◆ **Supplied material**:
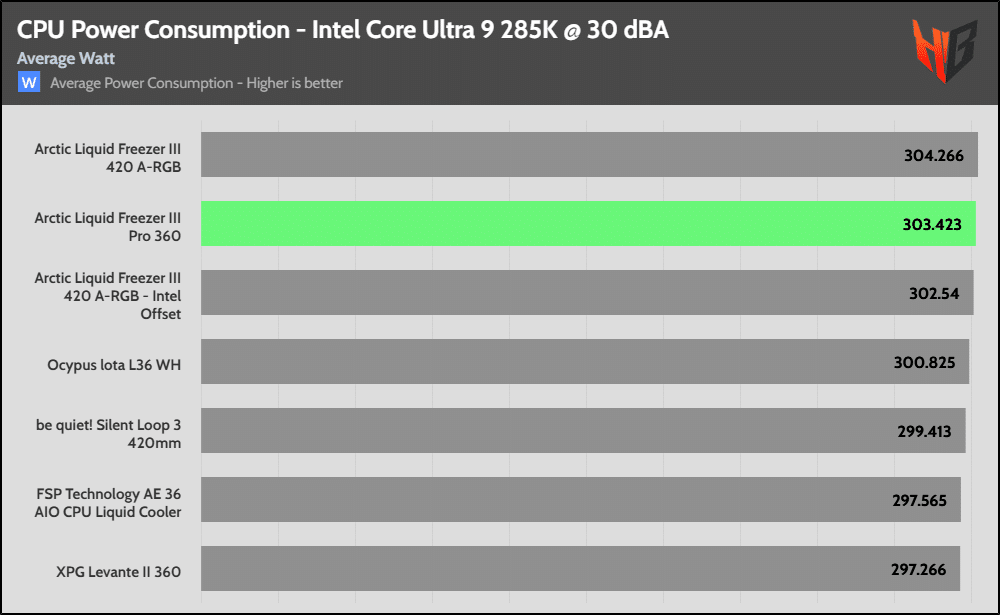This screenshot has height=615, width=1000.
Task: Click the Average Power Consumption legend text
Action: pyautogui.click(x=196, y=83)
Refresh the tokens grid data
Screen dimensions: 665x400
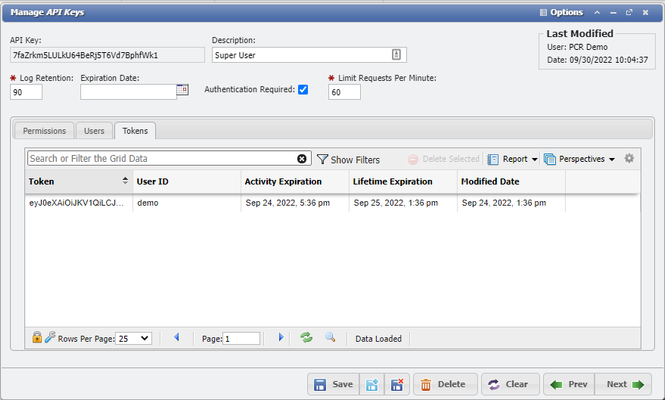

◆ **The exercise**: Reproduce the data above with "tokens grid" replaced by "token list" and everything else left as it is. Leave out the pictures.

◆ **Task solution**:
This screenshot has height=615, width=1000.
Task: Click the Average Power Consumption legend text
Action: pyautogui.click(x=196, y=83)
Refresh the token list data
Screen dimensions: 665x400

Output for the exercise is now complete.